▸ **Action item**
Would you please transcribe the entire listing exactly?

(Beginning of Exercise inputs)

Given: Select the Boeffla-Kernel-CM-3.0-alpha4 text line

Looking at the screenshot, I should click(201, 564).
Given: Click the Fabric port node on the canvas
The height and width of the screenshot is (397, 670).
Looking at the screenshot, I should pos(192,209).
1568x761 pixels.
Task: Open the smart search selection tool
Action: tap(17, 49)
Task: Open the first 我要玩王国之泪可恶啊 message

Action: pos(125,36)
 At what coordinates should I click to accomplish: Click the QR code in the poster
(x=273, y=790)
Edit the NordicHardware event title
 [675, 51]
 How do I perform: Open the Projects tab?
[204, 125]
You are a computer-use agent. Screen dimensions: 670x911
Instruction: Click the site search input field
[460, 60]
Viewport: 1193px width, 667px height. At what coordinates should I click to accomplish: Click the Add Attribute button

(End of Exercise inputs)

▸ **Output**
Given: Select the Boeffla-Kernel-CM-3.0-alpha4 text line

Looking at the screenshot, I should click(201, 564).
Given: Click the Fabric port node on the canvas
The height and width of the screenshot is (397, 670).
Looking at the screenshot, I should pos(192,209).
1568x761 pixels.
Task: Open the smart search selection tool
Action: tap(17, 49)
Task: Open the first 我要玩王国之泪可恶啊 message

Action: pos(125,36)
 At what coordinates should I click to accomplish: Click the QR code in the poster
(x=273, y=790)
Edit the NordicHardware event title
 [675, 51]
 How do I perform: Open the Projects tab?
[204, 125]
You are a computer-use agent. Screen dimensions: 670x911
Instruction: Click the site search input field
[460, 60]
Viewport: 1193px width, 667px height. At what coordinates should I click to accomplish: Click the Add Attribute button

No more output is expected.